──────── PROVIDED INFORMATION ────────

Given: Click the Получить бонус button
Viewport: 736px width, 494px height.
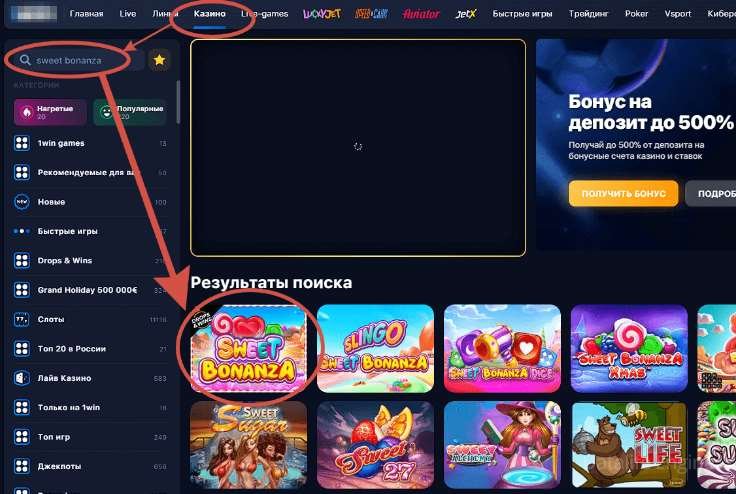Looking at the screenshot, I should (x=623, y=193).
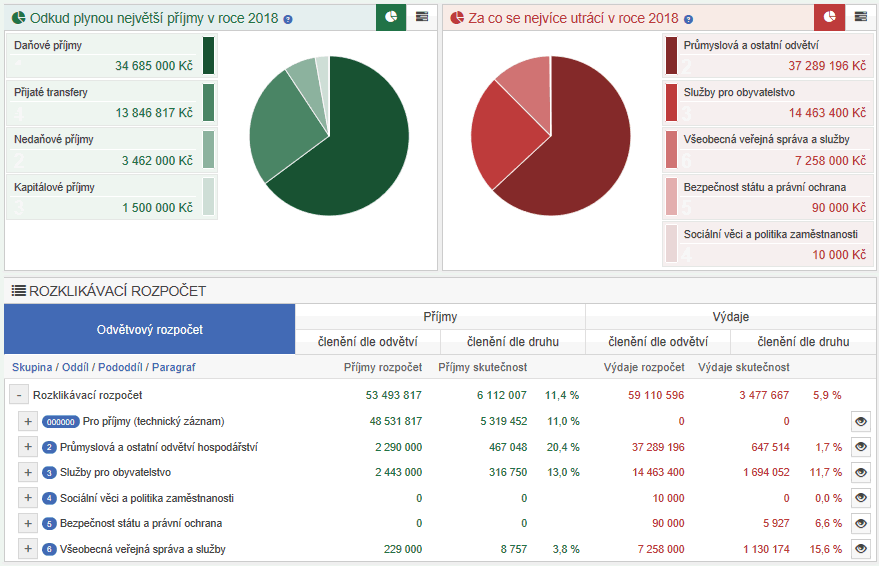The height and width of the screenshot is (566, 879).
Task: Toggle eye icon for Všeobecná veřejná správa row
Action: tap(860, 549)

────────

TASK OBJECTIVE:
Please output every record above exactly. Leave the pictures out.

EXPECTED ANSWER:
Given: Click the Получить бонус button
Viewport: 736px width, 494px height.
Looking at the screenshot, I should (x=623, y=193).
The height and width of the screenshot is (566, 879).
Task: Toggle eye icon for Všeobecná veřejná správa row
Action: tap(860, 549)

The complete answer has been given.